**Activités**
1. D'après l'extrait sur la microphilosophie, que demande l'auteure aux soignants ?
2. Relevez tous les adverbes en « -ment » de l'extrait sur la microphilosophie.
3. Poursuivez l'extrait sur la microphilosophie des soignants après sa dernière phrase.

**Extrait du texte**
○ ○ ○ ○
La « microphilosophie » de l’auteure, comme elle la nomme, consiste effectivement à inviter les soignants à décrire la manière dont ils appréhendent et réalisent quotidiennement leur activité professionnelle, dans le but d’en extraire des idées susceptibles de résoudre des problèmes philosophiques généraux (Qu’est-ce que le soin ? Qu’est-ce qu’un sujet ?). Une telle entreprise conduit inévitablement tout philosophe à orienter les discussions (même s’il s’efforce à juste titre de ne pas le faire) et à ne retenir, en complément, que les aspects sur lesquels l’interrogé insiste sur le moment, pour divers motifs, à tort ou à raison. C’est pourquoi il est préférable d’avoir médité et explicité au préalable ses grilles d’observation pour ainsi dire (les questions philosophiques que l’on souhaite éclairer après avoir examiné avec soin la manière dont la littérature antérieure y pourvoit), plutôt que de se croire illusoirement investi d’un regard neutre qui, bon gré mal gré, ne ferait que projeter des préjugés inconscients (souvent théoriquement pauvres) sur les propos et les pratiques de l’interrogé. La longue introduction théorique proposée par l’auteure s’avère ainsi aussi stimulante sur le plan conceptuel que nécessaire sur le plan méthodologique.
○ ○ ○ ○
**Données brutes**
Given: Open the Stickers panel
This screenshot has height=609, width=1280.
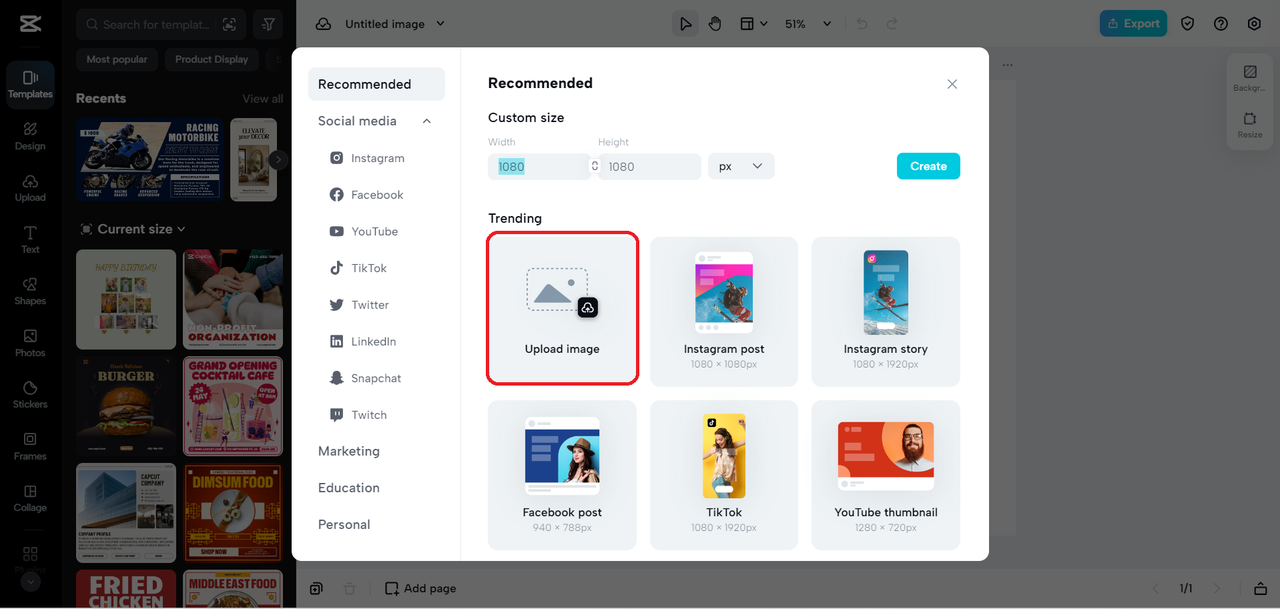Looking at the screenshot, I should (x=30, y=395).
○ ○ ○ ○
**Réponses par activité**
1. De décrire la manière dont ils appréhendent et réalisent quotidiennement leur activité professionnelle.

2. effectivement, quotidiennement, inévitablement, illusoirement, théoriquement

3.
C’est d’ailleurs à ce stade que la méthode de Flora Bastiani se révèle peut-être plus spécifiquement phénoménologique : l’auteure part du vécu des soignants, c’est-à-dire de la manière dont ils perçoivent consciemment le fonctionnement de leur activité professionnelle. Elle ne cherche donc pas à extraire de leurs actes de soin des logiques ou des mécaniques politiques, sociales, économiques ou psychologiques échappant à ces soignants. C’est sans doute pourquoi elle expose des entretiens plutôt que des observations personnelles in situ. Il ne s’agit pas, en ce sens, d’une herméneutique du soin, mais bel et bien d’une phénoménologie du soin, tradition philosophique dont est manifestement issue l’auteure.
Philosophie du soin critique est en définitive un ouvrage novateur dont la portée dépasse largement les intentions explicites de son auteure. Comme nous venons de le résumer, il offre non seulement un éclairage phénoménologique singulier sur l’essence de tout acte de soin, comme l’ambitionne son auteure, mais il renouvelle également, plus généralement, la méthode philosophique ainsi qu’en partie notre compréhension de la subjectivité humaine.